Neue Ideen sind gefragt

Wie Wehren den Nachwuchs halten wollen

Der Nachwuchs-Feuerwehrsport wird im Landkreis wie hier beim Stadtfeuerwehrtag in Brieske groß geschrieben.FOTO: Uwe Hegewald

Landkreis OSL. Eine bittere Nachricht hat Fred-Hagen Karzenburg bei der Delegiertenkonferenz des Kreisfeuerwehrverbandes OSL übermittelt. Erstmals seit sechs Jahren müsse ein Rückgang der Mitgliederzahlen in den Jugendfeuerwehren hingenommen werden.

879 Mädchen und Jungen sind in 67 Jugendfeuerwehren organisiert, um das Feuerwehr-Abc zu erlernen. Das sind 111 Kinder/Jugendliche weniger, als vor einem Jahr. „Die steigenden Zahlen der zurückliegenden Jahre ließen uns hoffen, irgendwann die 1000er Marke zu knacken. Von diesem Ziel müssen wir uns vorerst verabschieden“, so Fred-Hagen Karzenburg. Was sind die Gründe, warum Mädchen und Jungen der Nachwuchsfeuerwehr den Rücken kehren? 40 Prozent hätten keine Lust mehr, 20 Prozent andere Interessen gefunden, und zehn Prozent sind in andere Vereine gewechselt.

„Eine überaus erfolgreiche Arbeit“, so Karzenburg, der als Beispiel die vier Landesmeistertitel der Jugendfeuerwehren aus Bronkow (Amt Altdöbern) und Groß Lübbenau anführt. Im Idealfall vollziehen die Nachwuchs-Feuerwehrsportler den Schritt in die Einsatzabteilung, in der Frauen und Männer händeringend gesucht werden.

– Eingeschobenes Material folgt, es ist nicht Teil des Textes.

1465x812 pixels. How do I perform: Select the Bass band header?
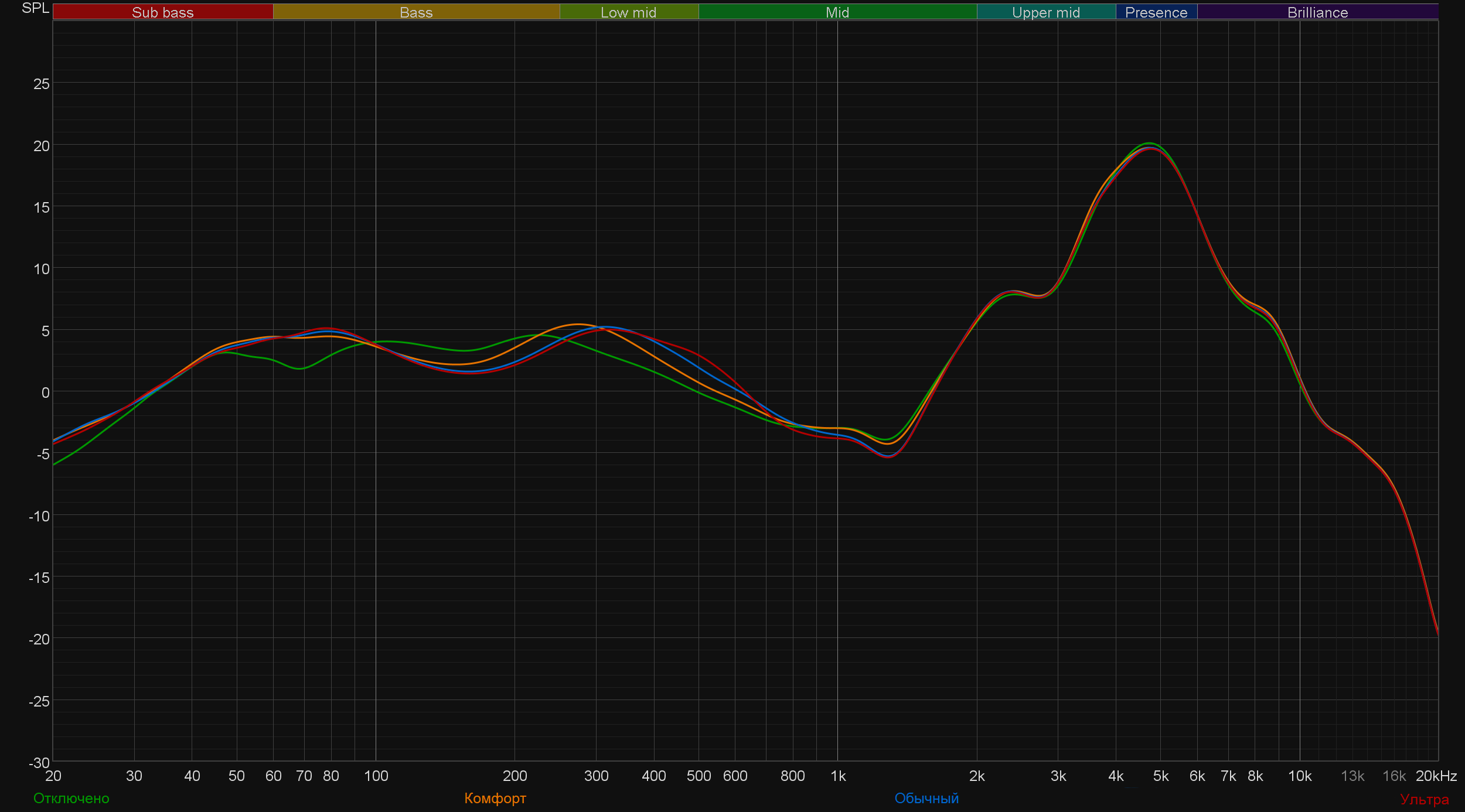click(x=416, y=12)
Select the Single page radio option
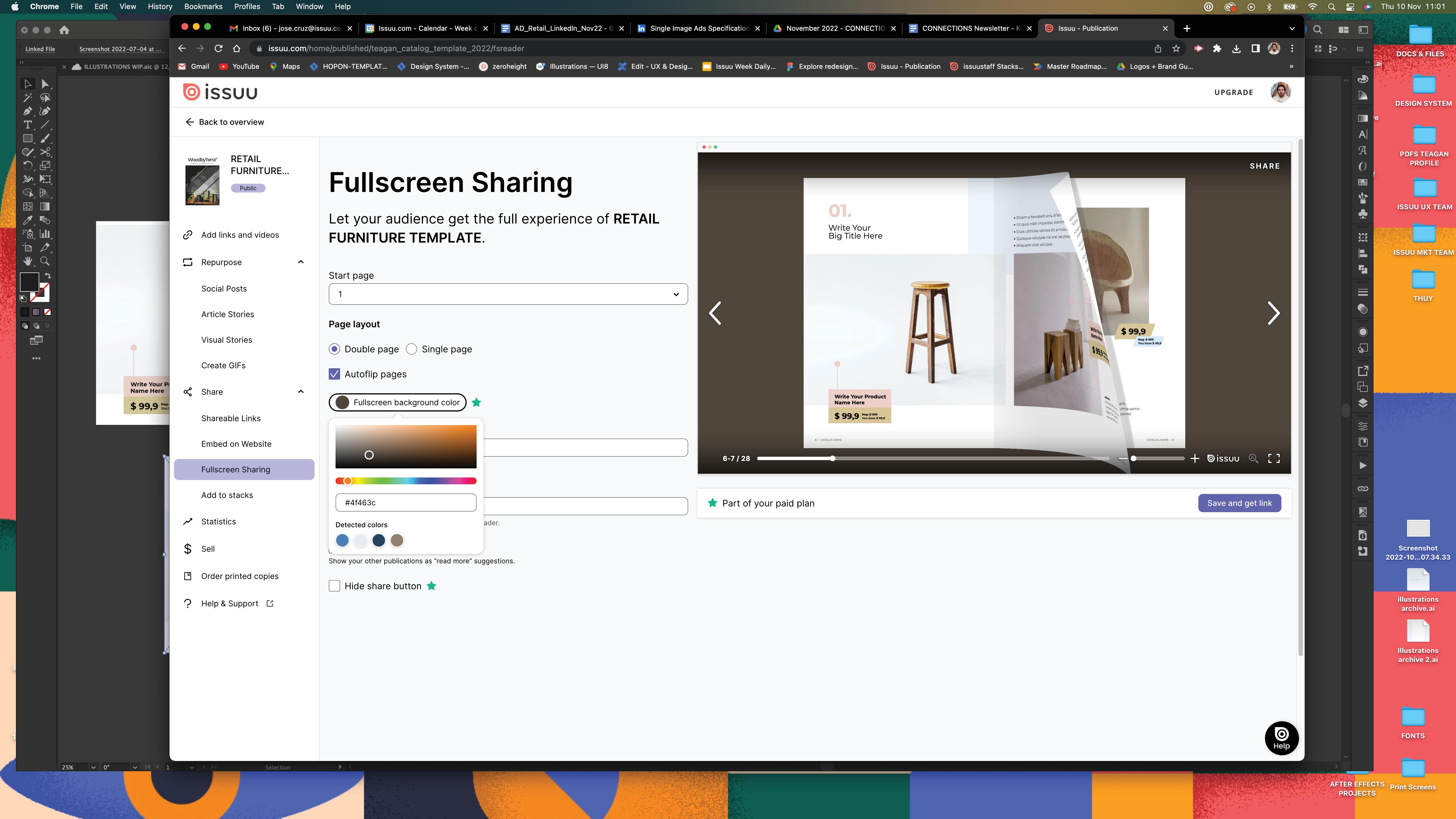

„Die Tageseinsatzbereitschaft von Ortswehren ist oft nur noch zu 25 Prozent gewährleistet“, sagt Werner-Siegwart Schippel Ende, Präsident des Brandenburger Feuerwehrverbandes. Um Tageseinsatzbereitschaften zu garantieren werde auch über das Einbeziehen von Kommunalbediensteten mit Feuerwehrerfahrung nachgedacht. Für sie soll ein Teil ihrer Arbeit in der öffentlichen Verwaltung – rund 30 Prozent – dem Brandschutz vorbehalten sein.

Um Mädchen und Jungen so lange wie möglich bei der Stange zu halten, müssen Jugendfeuerwehrwarte Ausgewogenheit bieten.